I left Boston in the Fall of 1983. For the next several years I got letters from my pal P written while sitting at the hospital beds of a succession of her friends as they died by inches assaulted by a truly wild and bizarre collection of infectious diseases. Those diseases were the consequence of HIV infection. The thing about HIV is that it prefers to reproduce in T-cells and destroying them as the reproductive cycle completes. Without T-cells the immune system is stymied in its fight against other bacteria, fungi and viruses. It was the stuff of horror seeing fit young men, P's pals, turned into cadavers before her eyes. Then along came anti-retroviral therapy ART. It was like a miracle! These drugs didn't do away with the HIV virus but they slowed t'bugger down, so that it was unable to reproduce as quickly. That meant that T-cells could hold their own against the slings and arrows of outrageous pathogenesis. The young men could leave hospital on their own feet rather than feet-first in a box. The first ARTs were nucleoside reverse transcriptase inhibitors aka NRTIs or nukes. There are now at least 10 NRTIs on the market not to mention 2) non-NRTIs, 3) protease inhibitors, 4) entry inhibitors and 5 integrase inhibitors all of which intervene and disrupt different stages of the HIV lief-cycle.
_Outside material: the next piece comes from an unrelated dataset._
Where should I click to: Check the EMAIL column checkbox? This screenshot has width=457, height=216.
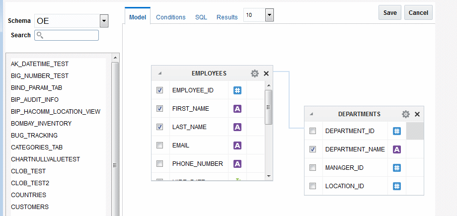(x=159, y=145)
Scientific studies have shown better efficacy if you bundle drugs together and combination cARTs were born.
One of the earliest cARTs to market was a drug called Truvada, patented and manufactured by Gilead Sciences which celebrated its 30th corporate birthday last July. Truvada combines two NRTIs Tenofovir & Emtricitabine [prev on bonkers names for drugs] and was highly successful and presumably profitable for Gilead. As the patent came due to expire, other companies moved in to develop identikit generic medicines and get a piece of the action. Developing a generic drug has a whole set of manufacturing and licencing conditions different from, but almost as onerous as, creating and marketing the original.
Here's another issue to throw into the equation. If you only go to the doctor when you notice the symptoms of HIV/AIDS, then you've probably left it too late. If your T-cell count is down enough to open the gates to peculiar opportunistic infections, then you already have a lot of HIV particles coursing through your system. Best to minimise your exposure to HIV in the first place. 0) Don't share needles. 1) Don't have sex! 2) If you're a gay man don't have sex with men
Last 1st December, to mark World AIDS Day 2017, Teva Pharmaceuticals launched their yellow-pack version of Truvada especially at the PrEP market. Our Taoiseach Leo Varadkar was delighed:
It's potentially lucrative: the cohort of young gay men are expected to spend €4 a day (€1440/yr) for the next 30-40 years. The Gilead branded product is about 3x the price. That's not insanely expensive if you're on a pensionable salary and buying a couple of lattes a day already. Sure beats getting AIDS, that's for sure. But Varadkar's delight wasn't so great that he instructed the government to pick up the tab by allowing it to be paid for by the GSM medical card or the drug-payment scheme. If you live below the poverty line because you live in the ghetto and/or are an IV drug user, then you're not going to have €30 a week to spare for the blue pill. It is for these poor, dispossessed, HIV-susceptible people that RadQueersResist are fighting. Well, not fighting, or even on the barricades yet, but shouting loudly outside the Dáil in the hope that Health Minister Simon Harris will get off the fence and start the ball rolling on the cost-effectiveness analysis that has to be gone through before yet another drug is added to the allowable costs of the HSE. Hello! Mr Harris: this problem is not going to go away, young people are not going to shop having sex: HIV is here to stay. Every week you delay effective prophylaxis against HIV/AIDS there are another 10 HIV positive diagnoses. Those chaps are going to have sex and the infection cycle will crank up a notch. It's like Ebola, if you don't act quickly, you have an epidemic which is out of control and then, well, everybody dies.